Saved data entries
○ ○ ○ ○ ○ ○ ○
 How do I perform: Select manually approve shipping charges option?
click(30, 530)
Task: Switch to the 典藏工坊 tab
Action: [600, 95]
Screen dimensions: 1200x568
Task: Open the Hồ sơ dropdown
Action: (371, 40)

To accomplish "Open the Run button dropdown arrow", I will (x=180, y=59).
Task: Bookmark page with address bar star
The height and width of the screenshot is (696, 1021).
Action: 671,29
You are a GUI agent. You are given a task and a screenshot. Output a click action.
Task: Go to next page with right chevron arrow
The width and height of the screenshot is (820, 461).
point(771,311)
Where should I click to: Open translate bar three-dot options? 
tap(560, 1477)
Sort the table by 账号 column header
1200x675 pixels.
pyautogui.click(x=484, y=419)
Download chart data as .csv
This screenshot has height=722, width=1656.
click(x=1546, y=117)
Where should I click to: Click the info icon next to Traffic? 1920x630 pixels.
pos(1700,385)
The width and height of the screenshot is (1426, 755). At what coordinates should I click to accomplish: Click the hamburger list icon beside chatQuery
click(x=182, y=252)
○ ○ ○ ○ ○ ○ ○
Would you filter the records and copy each line that contains the word "arrow"?

To accomplish "Open the Run button dropdown arrow", I will (x=180, y=59).
Task: Go to next page with right chevron arrow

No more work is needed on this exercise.